AIM OF THE EXERCISE: Copy the data below word for word.

======== ROWS

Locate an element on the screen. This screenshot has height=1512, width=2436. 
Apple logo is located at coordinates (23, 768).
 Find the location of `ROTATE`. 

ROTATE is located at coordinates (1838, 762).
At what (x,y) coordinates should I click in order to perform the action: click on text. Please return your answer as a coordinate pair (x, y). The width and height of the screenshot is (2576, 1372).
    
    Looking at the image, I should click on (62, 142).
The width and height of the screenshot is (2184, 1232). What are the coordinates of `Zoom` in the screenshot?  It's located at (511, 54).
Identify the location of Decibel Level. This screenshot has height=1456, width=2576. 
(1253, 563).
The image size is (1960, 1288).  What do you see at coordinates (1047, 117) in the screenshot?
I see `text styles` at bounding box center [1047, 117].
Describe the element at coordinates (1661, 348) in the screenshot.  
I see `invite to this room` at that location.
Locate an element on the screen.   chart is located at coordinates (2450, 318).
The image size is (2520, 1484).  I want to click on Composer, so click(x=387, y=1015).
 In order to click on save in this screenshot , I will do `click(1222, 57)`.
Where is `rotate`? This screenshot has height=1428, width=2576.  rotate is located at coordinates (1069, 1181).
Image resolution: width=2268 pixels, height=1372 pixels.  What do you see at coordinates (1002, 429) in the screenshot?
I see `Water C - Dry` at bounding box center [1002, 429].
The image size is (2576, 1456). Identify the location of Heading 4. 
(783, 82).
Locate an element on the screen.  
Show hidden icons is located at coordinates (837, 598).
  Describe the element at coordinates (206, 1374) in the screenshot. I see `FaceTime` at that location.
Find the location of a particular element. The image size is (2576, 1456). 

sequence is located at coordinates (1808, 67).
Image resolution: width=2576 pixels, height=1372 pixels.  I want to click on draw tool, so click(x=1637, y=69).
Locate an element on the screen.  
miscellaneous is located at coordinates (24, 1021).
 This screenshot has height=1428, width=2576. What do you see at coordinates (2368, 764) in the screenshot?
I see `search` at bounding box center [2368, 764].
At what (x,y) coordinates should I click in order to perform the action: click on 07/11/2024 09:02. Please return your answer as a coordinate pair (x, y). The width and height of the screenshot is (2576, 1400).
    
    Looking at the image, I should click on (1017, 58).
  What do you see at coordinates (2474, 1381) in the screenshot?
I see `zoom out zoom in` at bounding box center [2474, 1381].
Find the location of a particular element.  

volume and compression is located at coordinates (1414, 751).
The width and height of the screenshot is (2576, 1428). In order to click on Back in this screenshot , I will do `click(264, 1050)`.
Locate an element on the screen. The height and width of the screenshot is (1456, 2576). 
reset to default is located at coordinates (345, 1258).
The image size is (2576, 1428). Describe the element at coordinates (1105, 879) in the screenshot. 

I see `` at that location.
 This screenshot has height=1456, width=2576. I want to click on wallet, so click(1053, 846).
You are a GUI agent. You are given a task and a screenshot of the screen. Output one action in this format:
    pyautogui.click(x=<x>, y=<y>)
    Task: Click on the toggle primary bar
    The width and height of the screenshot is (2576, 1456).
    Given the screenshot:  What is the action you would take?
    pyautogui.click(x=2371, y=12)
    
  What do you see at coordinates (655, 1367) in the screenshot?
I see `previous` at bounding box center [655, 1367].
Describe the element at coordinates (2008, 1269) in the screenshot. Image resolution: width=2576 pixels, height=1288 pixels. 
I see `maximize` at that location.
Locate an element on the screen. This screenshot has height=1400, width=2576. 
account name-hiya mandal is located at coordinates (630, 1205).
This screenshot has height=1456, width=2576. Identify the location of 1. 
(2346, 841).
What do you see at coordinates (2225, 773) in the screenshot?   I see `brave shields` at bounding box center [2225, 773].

================

OUTPUT OF THE TASK:
Locate an element on the screen. This screenshot has height=1512, width=2436. 
Apple logo is located at coordinates (23, 768).
 Find the location of `ROTATE`. 

ROTATE is located at coordinates (1838, 762).
At what (x,y) coordinates should I click in order to perform the action: click on text. Please return your answer as a coordinate pair (x, y). The width and height of the screenshot is (2576, 1372).
    
    Looking at the image, I should click on (62, 142).
The width and height of the screenshot is (2184, 1232). What are the coordinates of `Zoom` in the screenshot?  It's located at (511, 54).
Identify the location of Decibel Level. This screenshot has height=1456, width=2576. 
(1253, 563).
The image size is (1960, 1288).  What do you see at coordinates (1047, 117) in the screenshot?
I see `text styles` at bounding box center [1047, 117].
Describe the element at coordinates (1661, 348) in the screenshot.  
I see `invite to this room` at that location.
Locate an element on the screen.   chart is located at coordinates (2450, 318).
The image size is (2520, 1484).  I want to click on Composer, so click(x=387, y=1015).
 In order to click on save in this screenshot , I will do `click(1222, 57)`.
Where is `rotate`? This screenshot has height=1428, width=2576.  rotate is located at coordinates (1069, 1181).
Image resolution: width=2268 pixels, height=1372 pixels.  What do you see at coordinates (1002, 429) in the screenshot?
I see `Water C - Dry` at bounding box center [1002, 429].
The image size is (2576, 1456). Identify the location of Heading 4. 
(783, 82).
Locate an element on the screen.  
Show hidden icons is located at coordinates (837, 598).
  Describe the element at coordinates (206, 1374) in the screenshot. I see `FaceTime` at that location.
Find the location of a particular element. The image size is (2576, 1456). 

sequence is located at coordinates (1808, 67).
Image resolution: width=2576 pixels, height=1372 pixels.  I want to click on draw tool, so click(x=1637, y=69).
Locate an element on the screen.  
miscellaneous is located at coordinates (24, 1021).
 This screenshot has height=1428, width=2576. What do you see at coordinates (2368, 764) in the screenshot?
I see `search` at bounding box center [2368, 764].
At what (x,y) coordinates should I click in order to perform the action: click on 07/11/2024 09:02. Please return your answer as a coordinate pair (x, y). The width and height of the screenshot is (2576, 1400).
    
    Looking at the image, I should click on (1017, 58).
  What do you see at coordinates (2474, 1381) in the screenshot?
I see `zoom out zoom in` at bounding box center [2474, 1381].
Find the location of a particular element.  

volume and compression is located at coordinates (1414, 751).
The width and height of the screenshot is (2576, 1428). In order to click on Back in this screenshot , I will do `click(264, 1050)`.
Locate an element on the screen. The height and width of the screenshot is (1456, 2576). 
reset to default is located at coordinates (345, 1258).
The image size is (2576, 1428). Describe the element at coordinates (1105, 879) in the screenshot. 

I see `` at that location.
 This screenshot has height=1456, width=2576. I want to click on wallet, so click(1053, 846).
You are a GUI agent. You are given a task and a screenshot of the screen. Output one action in this format:
    pyautogui.click(x=<x>, y=<y>)
    Task: Click on the toggle primary bar
    The width and height of the screenshot is (2576, 1456).
    Given the screenshot:  What is the action you would take?
    pyautogui.click(x=2371, y=12)
    
  What do you see at coordinates (655, 1367) in the screenshot?
I see `previous` at bounding box center [655, 1367].
Describe the element at coordinates (2008, 1269) in the screenshot. Image resolution: width=2576 pixels, height=1288 pixels. 
I see `maximize` at that location.
Locate an element on the screen. This screenshot has height=1400, width=2576. 
account name-hiya mandal is located at coordinates (630, 1205).
This screenshot has height=1456, width=2576. Identify the location of 1. 
(2346, 841).
What do you see at coordinates (2225, 773) in the screenshot?   I see `brave shields` at bounding box center [2225, 773].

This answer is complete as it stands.